### Problem details
Render the lines below as a Markdown table with two columns, Row and Line, numbering each row in order and omitting any blank lines.

### Source records
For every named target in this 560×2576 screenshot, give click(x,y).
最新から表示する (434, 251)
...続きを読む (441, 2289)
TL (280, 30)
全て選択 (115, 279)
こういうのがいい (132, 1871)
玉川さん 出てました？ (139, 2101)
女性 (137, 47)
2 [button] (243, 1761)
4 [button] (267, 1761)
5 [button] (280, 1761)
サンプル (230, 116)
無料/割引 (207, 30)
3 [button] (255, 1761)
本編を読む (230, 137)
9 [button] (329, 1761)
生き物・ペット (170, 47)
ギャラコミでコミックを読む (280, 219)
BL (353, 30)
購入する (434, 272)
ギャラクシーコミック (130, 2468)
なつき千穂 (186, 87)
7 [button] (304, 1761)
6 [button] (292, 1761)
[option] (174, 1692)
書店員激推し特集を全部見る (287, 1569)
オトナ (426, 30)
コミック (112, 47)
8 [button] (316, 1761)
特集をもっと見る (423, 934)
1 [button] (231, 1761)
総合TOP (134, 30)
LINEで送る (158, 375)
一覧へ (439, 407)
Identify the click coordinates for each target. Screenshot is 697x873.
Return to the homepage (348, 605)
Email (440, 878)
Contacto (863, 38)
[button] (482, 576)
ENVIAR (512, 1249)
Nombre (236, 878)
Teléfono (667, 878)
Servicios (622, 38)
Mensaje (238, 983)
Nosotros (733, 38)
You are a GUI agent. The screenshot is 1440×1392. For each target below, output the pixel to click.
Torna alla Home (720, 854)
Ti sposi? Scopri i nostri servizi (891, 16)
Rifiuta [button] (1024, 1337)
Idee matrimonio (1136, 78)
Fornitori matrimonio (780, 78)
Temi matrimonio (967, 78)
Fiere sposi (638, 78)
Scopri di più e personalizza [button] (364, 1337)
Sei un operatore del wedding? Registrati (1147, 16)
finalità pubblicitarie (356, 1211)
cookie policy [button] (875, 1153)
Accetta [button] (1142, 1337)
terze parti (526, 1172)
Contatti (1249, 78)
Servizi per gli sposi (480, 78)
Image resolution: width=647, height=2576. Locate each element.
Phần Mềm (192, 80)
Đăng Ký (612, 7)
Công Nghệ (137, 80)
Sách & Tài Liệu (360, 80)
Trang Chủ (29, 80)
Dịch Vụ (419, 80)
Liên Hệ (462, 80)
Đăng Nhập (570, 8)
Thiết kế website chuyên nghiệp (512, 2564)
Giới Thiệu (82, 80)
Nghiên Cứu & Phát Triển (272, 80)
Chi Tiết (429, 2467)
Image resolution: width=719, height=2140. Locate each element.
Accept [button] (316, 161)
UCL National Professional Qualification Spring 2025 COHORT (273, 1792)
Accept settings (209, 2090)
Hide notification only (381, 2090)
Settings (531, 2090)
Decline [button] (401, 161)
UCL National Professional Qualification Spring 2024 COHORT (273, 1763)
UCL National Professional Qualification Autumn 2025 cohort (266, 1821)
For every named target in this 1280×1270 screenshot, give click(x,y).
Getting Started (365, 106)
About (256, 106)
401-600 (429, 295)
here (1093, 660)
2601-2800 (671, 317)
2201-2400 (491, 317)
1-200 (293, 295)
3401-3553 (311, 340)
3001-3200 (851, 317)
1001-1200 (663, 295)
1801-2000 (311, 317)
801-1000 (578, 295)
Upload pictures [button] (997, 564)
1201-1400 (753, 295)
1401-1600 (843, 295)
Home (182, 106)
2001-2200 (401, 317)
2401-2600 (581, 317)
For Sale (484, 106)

### The reply
| Row | Line |
|---|---|
| 1 | For every named target in this 560×2576 screenshot, give click(x,y). |
| 2 | 最新から表示する (434, 251) |
| 3 | ...続きを読む (441, 2289) |
| 4 | TL (280, 30) |
| 5 | 全て選択 (115, 279) |
| 6 | こういうのがいい (132, 1871) |
| 7 | 玉川さん 出てました？ (139, 2101) |
| 8 | 女性 (137, 47) |
| 9 | 2 [button] (243, 1761) |
| 10 | 4 [button] (267, 1761) |
| 11 | 5 [button] (280, 1761) |
| 12 | サンプル (230, 116) |
| 13 | 無料/割引 (207, 30) |
| 14 | 3 [button] (255, 1761) |
| 15 | 本編を読む (230, 137) |
| 16 | 9 [button] (329, 1761) |
| 17 | 生き物・ペット (170, 47) |
| 18 | ギャラコミでコミックを読む (280, 219) |
| 19 | BL (353, 30) |
| 20 | 購入する (434, 272) |
| 21 | ギャラクシーコミック (130, 2468) |
| 22 | なつき千穂 (186, 87) |
| 23 | 7 [button] (304, 1761) |
| 24 | 6 [button] (292, 1761) |
| 25 | [option] (174, 1692) |
| 26 | 書店員激推し特集を全部見る (287, 1569) |
| 27 | オトナ (426, 30) |
| 28 | コミック (112, 47) |
| 29 | 8 [button] (316, 1761) |
| 30 | 特集をもっと見る (423, 934) |
| 31 | 1 [button] (231, 1761) |
| 32 | 総合TOP (134, 30) |
| 33 | LINEで送る (158, 375) |
| 34 | 一覧へ (439, 407) |
| 35 | Identify the click coordinates for each target. Screenshot is 697x873. |
| 36 | Return to the homepage (348, 605) |
| 37 | Email (440, 878) |
| 38 | Contacto (863, 38) |
| 39 | [button] (482, 576) |
| 40 | ENVIAR (512, 1249) |
| 41 | Nombre (236, 878) |
| 42 | Teléfono (667, 878) |
| 43 | Servicios (622, 38) |
| 44 | Mensaje (238, 983) |
| 45 | Nosotros (733, 38) |
| 46 | You are a GUI agent. The screenshot is 1440×1392. For each target below, output the pixel to click. |
| 47 | Torna alla Home (720, 854) |
| 48 | Ti sposi? Scopri i nostri servizi (891, 16) |
| 49 | Rifiuta [button] (1024, 1337) |
| 50 | Idee matrimonio (1136, 78) |
| 51 | Fornitori matrimonio (780, 78) |
| 52 | Temi matrimonio (967, 78) |
| 53 | Fiere sposi (638, 78) |
| 54 | Scopri di più e personalizza [button] (364, 1337) |
| 55 | Sei un operatore del wedding? Registrati (1147, 16) |
| 56 | finalità pubblicitarie (356, 1211) |
| 57 | cookie policy [button] (875, 1153) |
| 58 | Accetta [button] (1142, 1337) |
| 59 | terze parti (526, 1172) |
| 60 | Contatti (1249, 78) |
| 61 | Servizi per gli sposi (480, 78) |
| 62 | Image resolution: width=647, height=2576. Locate each element. |
| 63 | Phần Mềm (192, 80) |
| 64 | Đăng Ký (612, 7) |
| 65 | Công Nghệ (137, 80) |
| 66 | Sách & Tài Liệu (360, 80) |
| 67 | Trang Chủ (29, 80) |
| 68 | Dịch Vụ (419, 80) |
| 69 | Liên Hệ (462, 80) |
| 70 | Đăng Nhập (570, 8) |
| 71 | Thiết kế website chuyên nghiệp (512, 2564) |
| 72 | Giới Thiệu (82, 80) |
| 73 | Nghiên Cứu & Phát Triển (272, 80) |
| 74 | Chi Tiết (429, 2467) |
| 75 | Image resolution: width=719, height=2140. Locate each element. |
| 76 | Accept [button] (316, 161) |
| 77 | UCL National Professional Qualification Spring 2025 COHORT (273, 1792) |
| 78 | Accept settings (209, 2090) |
| 79 | Hide notification only (381, 2090) |
| 80 | Settings (531, 2090) |
| 81 | Decline [button] (401, 161) |
| 82 | UCL National Professional Qualification Spring 2024 COHORT (273, 1763) |
| 83 | UCL National Professional Qualification Autumn 2025 cohort (266, 1821) |
| 84 | For every named target in this 1280×1270 screenshot, give click(x,y). |
| 85 | Getting Started (365, 106) |
| 86 | About (256, 106) |
| 87 | 401-600 (429, 295) |
| 88 | here (1093, 660) |
| 89 | 2601-2800 (671, 317) |
| 90 | 2201-2400 (491, 317) |
| 91 | 1-200 (293, 295) |
| 92 | 3401-3553 (311, 340) |
| 93 | 3001-3200 (851, 317) |
| 94 | 1001-1200 (663, 295) |
| 95 | 1801-2000 (311, 317) |
| 96 | 801-1000 (578, 295) |
| 97 | Upload pictures [button] (997, 564) |
| 98 | 1201-1400 (753, 295) |
| 99 | 1401-1600 (843, 295) |
| 100 | Home (182, 106) |
| 101 | 2001-2200 (401, 317) |
| 102 | 2401-2600 (581, 317) |
| 103 | For Sale (484, 106) |